As an Ilford boy in the 1930s, I enjoyed seasons of simple inexpensive pleasures. Autumn always heralded the conker season, I cannot recall the last time I saw schoolboys playing with conkers on a string.

Marbles – played in the gutter on the way home from school – was another season.

Apart from health and safety issues today, the amount of traffic on the roads and cars parked in the kerb now makes it impossible.

A favourite pasttime during a summer heatwave would have been five stones, on those days played seated in the shade of a cool front porch.

One penny would buy a “Snofruit” when the Walls ice cream tricycle peddled by, the uniformed salesman always cut the triangular ice lolly into two or three pieces as requested.

Peg Tops added variety to the seasons. The small, pear-shaped wooden top span on a central metal pin when released with a tug from string carefully wrapped around it.

Home made wooden scooters, often with large roller bearings instead of discarded pram wheels, were another favourite.

Roller skating along pavements – before the advent of run-ins for car parking and paving stones not replaced correctly by cable TV installers – had been another season.

But my favourite seasonal game was chuck gliders, made by carefully folding our sheets of smooth paper.

Although our road was almost devoid of parked cars, the one car parked regularly between Ilford Lane and Woodlands Road had to be avoided.

If our gliders, chucked high, were carried on the wind and landed within yards of the car, the elderly owner would come to his front garden gate, waving his walking stick in the air shouting “clear off you little blighters”.

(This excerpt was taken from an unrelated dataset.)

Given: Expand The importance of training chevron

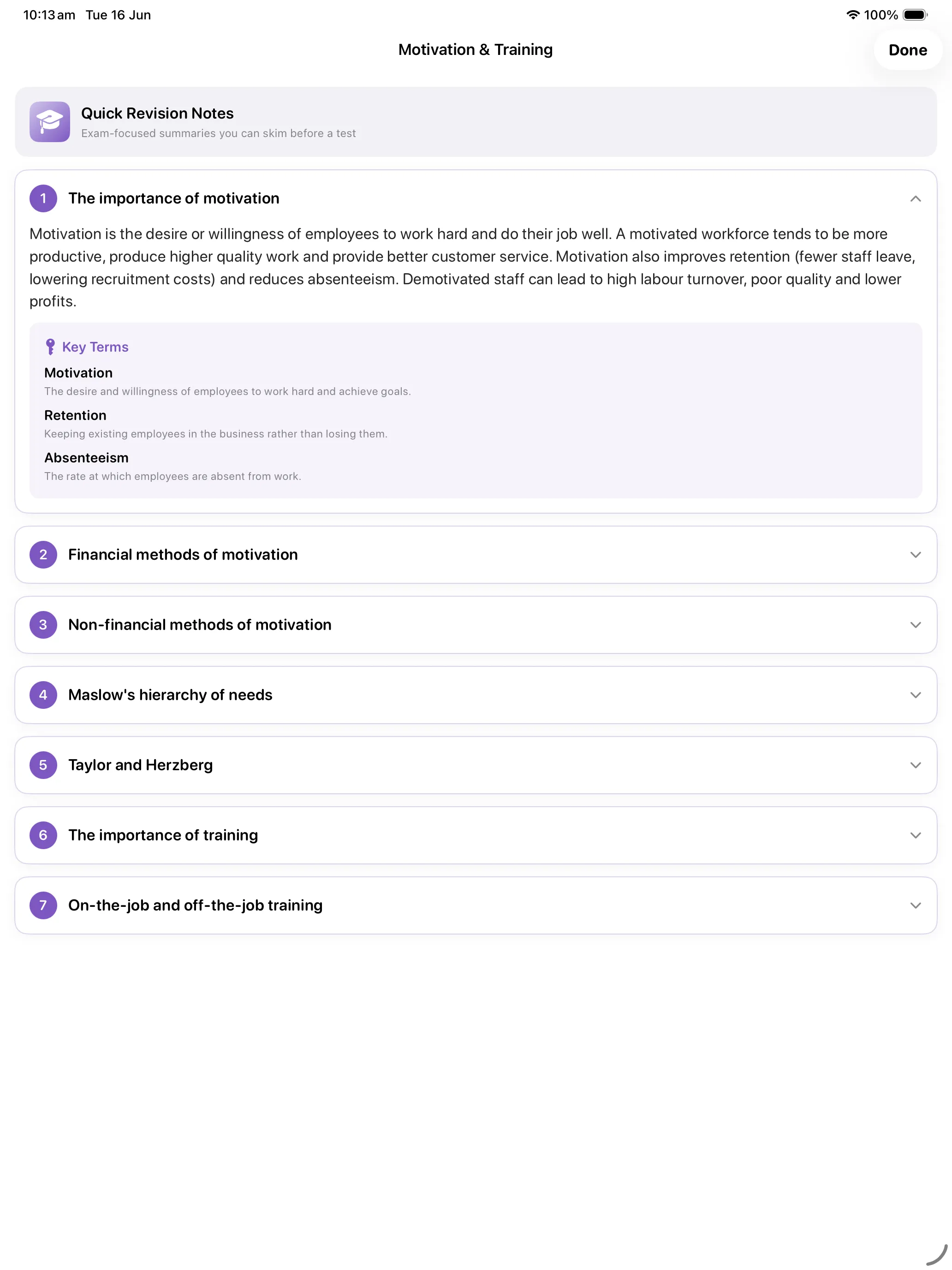Looking at the screenshot, I should (x=915, y=835).
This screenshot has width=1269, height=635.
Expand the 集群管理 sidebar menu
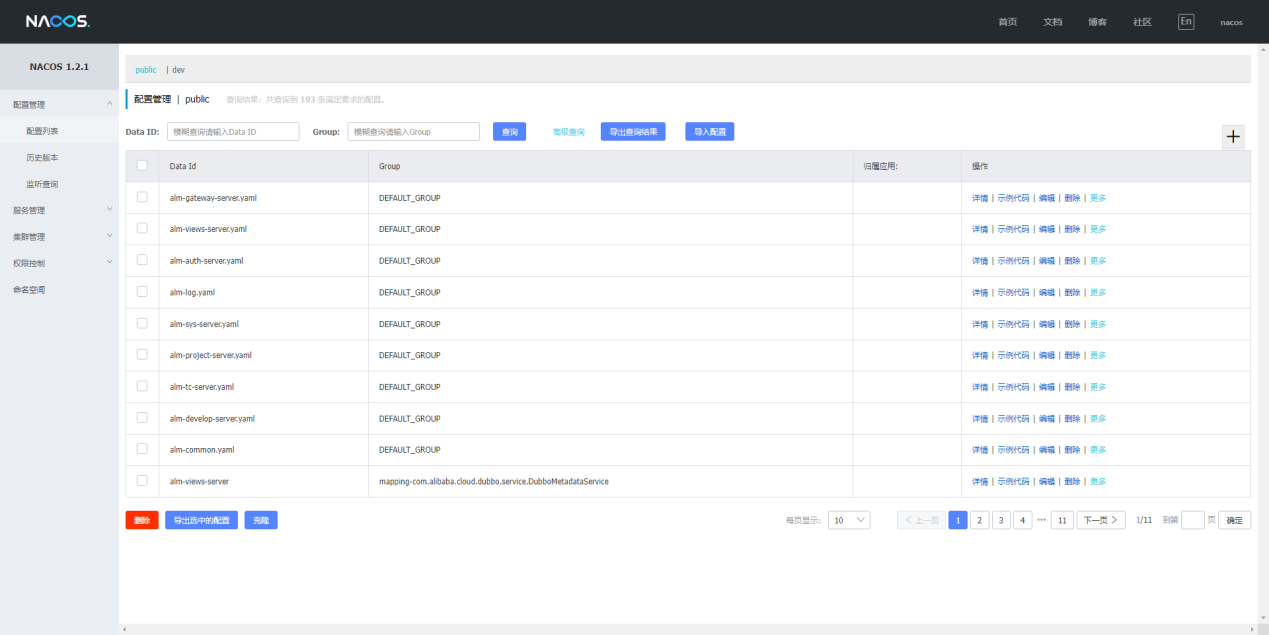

We little blighters, when big enough to ride two-wheeled cycles belonging to fathers who were away serving with the armed forces, made the most of traffic free side roads and invented cycle games for the wartime double summer time evenings.

Winter seasons included sliding on the frozen pond of Barking Park in our wellington boots and snowball battles with the Manor Park lot. These happy days end this stroll back down Ilford memory Lane.